By McKrae Game
When I was in the gay lifestyle, the guy and his wife that were attempting to love me to The Lord invited me to church. The sermon was on how its easier for a camel to pass through a needle than a rich man to get to heaven. I remember being completely baffled. I had not been in church for about ten years. Even though I grew up in church, I had never studied scripture nor been explained it.
Yesterday, we had Joyful Sound sing at our church. Its a large singing group from a local Christian college, North Greenville University. I spoke to the entire student body of 2200+ students, a few months ago. I had several come up to me afterwards and tell me about their struggle rather boldly. One I knew on there that was living very publicly, and I’m sure many at their school very privately.
Regardless, the difference is they’re going to have more of God’s word implanted in them than I did. Not only was I struggling, but I was lost.
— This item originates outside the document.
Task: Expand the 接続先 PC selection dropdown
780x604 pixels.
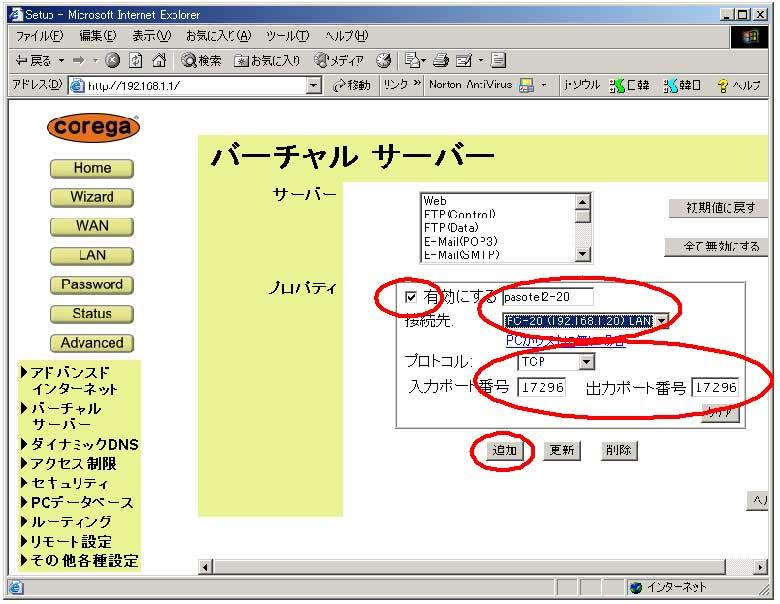Action: tap(660, 321)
I had been around God’s word all my young life but never understood it and never was explained it in a way that I could grasp it. I could have been in a car crash, etc. and would have spent an eternity separated from God in Hell because I had never accepted Christ as Lord. But God had another plan in line for my life. His Word had been planted in my life, and not foreign to me. Now, at 22 I was a young gay man and was still baffled at God’s word, but He was drawing me to in. It was my time. I was searching, thanks to His drawing. My friends were living their life in such a way that I wanted what they had, though I wasn’t sure what it was. When the gospel was presented, I took it.
Today, I look at my life and think, to God be the glory!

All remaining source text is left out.